Der Flüchtlingsrat fordert die Bundesregierung auf, sichere Fluchtwege für gefährdete Afghan*innen zu schaffen. Hierzu gehören nicht nur Ortskräfte, die für deutsche Institutionen und Einrichtungen gearbeitet haben, sondern auch zivilgesellschaftliche und politische Aktivist*innen, Familiennachzügler:innen und besonders vulnerable Personen und Gruppen. Es braucht jetzt sichere und legale Fluchtwege für alle Menschen in Afghanistan, die das Land verlassen wollen oder müssen. Es müssen alle deutsche Botschaften für Bearbeitungen von Visumsanträgen afghanischer Staatsangehöriger für zuständig erklärt werden. Da es jederzeit zu spät sein kann, um noch aus Afghanistan rauszukommen, ist es nicht zumutbar, dass Menschen, die in Afghanistan ausharren, ein langwieriges Visumsverfahren durchlaufen müssen. Deshalb muss für diese Personen von der gesetzlich vorgesehenen Möglichkeit ( § 6 IV iVm § 14 II AufenthG) Gebrauch gemacht werden, dass Ausnahme-Visa bei der Einreise nach Deutschland erteilt werden.
Baden-Württemberg ist aufgefordert, dem Beispiel Schleswig-Holsteins zu folgen und ein Landesaufnahmeprogramm auf dem Weg zu bringen. Afghan*innen die bereits in Deutschland sind und einen unsicheren Aufenthaltsstatus haben, müssen ein effektives Bleiberecht erhalten.

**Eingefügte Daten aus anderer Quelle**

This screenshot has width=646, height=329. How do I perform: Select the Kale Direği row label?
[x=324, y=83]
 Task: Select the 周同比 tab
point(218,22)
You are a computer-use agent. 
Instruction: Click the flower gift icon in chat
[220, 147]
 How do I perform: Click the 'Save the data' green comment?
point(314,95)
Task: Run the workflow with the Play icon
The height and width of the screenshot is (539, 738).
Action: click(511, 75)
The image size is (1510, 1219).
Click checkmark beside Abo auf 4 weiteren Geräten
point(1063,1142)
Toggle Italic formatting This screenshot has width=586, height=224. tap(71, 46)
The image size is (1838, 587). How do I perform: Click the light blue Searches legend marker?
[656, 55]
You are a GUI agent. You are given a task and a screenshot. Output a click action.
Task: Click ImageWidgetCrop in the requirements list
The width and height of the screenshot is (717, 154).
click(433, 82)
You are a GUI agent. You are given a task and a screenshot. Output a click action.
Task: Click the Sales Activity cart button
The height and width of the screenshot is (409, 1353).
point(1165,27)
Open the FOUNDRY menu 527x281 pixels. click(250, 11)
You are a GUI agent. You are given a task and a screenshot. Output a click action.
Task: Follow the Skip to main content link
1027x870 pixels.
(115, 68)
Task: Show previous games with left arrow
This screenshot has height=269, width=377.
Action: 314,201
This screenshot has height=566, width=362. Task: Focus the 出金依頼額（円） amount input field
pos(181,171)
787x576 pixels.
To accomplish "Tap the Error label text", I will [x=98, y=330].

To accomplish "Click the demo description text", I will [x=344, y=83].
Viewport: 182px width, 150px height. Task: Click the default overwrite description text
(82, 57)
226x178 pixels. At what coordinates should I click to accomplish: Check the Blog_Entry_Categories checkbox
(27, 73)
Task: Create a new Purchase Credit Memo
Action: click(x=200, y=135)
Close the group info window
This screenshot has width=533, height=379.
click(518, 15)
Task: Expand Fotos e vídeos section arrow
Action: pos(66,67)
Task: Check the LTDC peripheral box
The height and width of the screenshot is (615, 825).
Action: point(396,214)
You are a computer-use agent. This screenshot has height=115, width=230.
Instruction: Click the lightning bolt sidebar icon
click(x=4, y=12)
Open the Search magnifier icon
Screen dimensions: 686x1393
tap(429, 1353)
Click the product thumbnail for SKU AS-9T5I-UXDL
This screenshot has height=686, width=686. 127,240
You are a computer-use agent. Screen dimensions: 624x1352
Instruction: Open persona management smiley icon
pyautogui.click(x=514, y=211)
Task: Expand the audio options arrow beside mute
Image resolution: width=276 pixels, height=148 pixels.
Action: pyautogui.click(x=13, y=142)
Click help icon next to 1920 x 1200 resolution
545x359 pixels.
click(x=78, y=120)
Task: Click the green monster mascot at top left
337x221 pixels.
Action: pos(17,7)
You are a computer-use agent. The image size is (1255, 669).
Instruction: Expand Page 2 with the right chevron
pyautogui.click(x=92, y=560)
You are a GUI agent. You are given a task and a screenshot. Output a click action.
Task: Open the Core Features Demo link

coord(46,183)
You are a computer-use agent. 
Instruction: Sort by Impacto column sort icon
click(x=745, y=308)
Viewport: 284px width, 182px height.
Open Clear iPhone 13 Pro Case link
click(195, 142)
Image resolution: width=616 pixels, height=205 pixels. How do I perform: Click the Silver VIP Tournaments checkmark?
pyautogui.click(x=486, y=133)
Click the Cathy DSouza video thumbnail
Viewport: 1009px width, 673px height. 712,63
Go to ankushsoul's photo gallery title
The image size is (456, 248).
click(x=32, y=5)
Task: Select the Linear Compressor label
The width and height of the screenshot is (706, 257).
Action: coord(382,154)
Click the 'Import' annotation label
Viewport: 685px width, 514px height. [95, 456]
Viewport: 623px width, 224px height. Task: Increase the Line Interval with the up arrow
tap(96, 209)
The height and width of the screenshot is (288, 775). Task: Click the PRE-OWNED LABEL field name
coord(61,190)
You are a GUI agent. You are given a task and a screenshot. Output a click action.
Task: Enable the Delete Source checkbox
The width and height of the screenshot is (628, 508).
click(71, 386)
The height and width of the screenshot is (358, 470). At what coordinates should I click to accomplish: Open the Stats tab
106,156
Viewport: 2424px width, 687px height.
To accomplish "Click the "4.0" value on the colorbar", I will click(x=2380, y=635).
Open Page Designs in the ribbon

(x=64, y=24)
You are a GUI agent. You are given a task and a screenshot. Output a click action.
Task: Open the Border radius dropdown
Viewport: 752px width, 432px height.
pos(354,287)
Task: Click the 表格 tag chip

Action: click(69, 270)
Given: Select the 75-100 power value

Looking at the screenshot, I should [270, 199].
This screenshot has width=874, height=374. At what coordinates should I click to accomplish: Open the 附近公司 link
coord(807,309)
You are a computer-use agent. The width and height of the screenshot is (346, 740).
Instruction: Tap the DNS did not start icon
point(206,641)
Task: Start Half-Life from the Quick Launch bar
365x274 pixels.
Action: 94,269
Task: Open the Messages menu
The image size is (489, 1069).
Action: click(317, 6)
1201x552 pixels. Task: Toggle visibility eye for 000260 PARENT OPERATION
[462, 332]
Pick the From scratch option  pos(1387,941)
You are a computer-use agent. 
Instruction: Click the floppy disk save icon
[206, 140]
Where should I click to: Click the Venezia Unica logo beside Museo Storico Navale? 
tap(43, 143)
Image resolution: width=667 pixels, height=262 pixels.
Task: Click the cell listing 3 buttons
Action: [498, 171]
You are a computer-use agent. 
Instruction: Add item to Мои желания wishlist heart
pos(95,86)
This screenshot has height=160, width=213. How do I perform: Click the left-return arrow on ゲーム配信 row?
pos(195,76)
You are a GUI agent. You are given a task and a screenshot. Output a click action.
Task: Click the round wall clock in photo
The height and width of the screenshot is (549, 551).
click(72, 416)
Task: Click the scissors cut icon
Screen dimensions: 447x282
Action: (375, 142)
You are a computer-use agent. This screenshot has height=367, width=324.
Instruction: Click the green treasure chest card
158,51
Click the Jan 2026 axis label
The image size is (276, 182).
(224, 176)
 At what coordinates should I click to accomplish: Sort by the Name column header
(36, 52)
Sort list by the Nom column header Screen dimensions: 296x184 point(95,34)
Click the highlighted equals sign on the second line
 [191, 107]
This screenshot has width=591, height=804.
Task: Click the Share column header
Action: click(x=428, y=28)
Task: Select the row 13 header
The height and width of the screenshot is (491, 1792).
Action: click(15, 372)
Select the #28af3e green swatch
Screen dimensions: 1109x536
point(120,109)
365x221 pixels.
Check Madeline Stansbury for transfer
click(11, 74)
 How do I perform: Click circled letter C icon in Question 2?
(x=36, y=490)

Am Samstag findet in Stuttgart (12.30 Uhr, Rotebühlplatz) eine von Angehörigen der afghanischen Community organisierte Kundgebung unter dem Motto „Solidarität mit der afghanischen Bevölkerung“ statt. Weitere Kundgebungen finden am Freitag, 18.30 Uhr auf dem Münsterplatz in Ulm, sowie am Samstag, 11 Uhr auf dem Münsterplatz in Weingarten statt. Der Flüchtlingsrat ruft alle Menschen, die über die aktuellen Entwicklungen in Bezug auf Afghanistan empört sind, zur Teilnahme auf.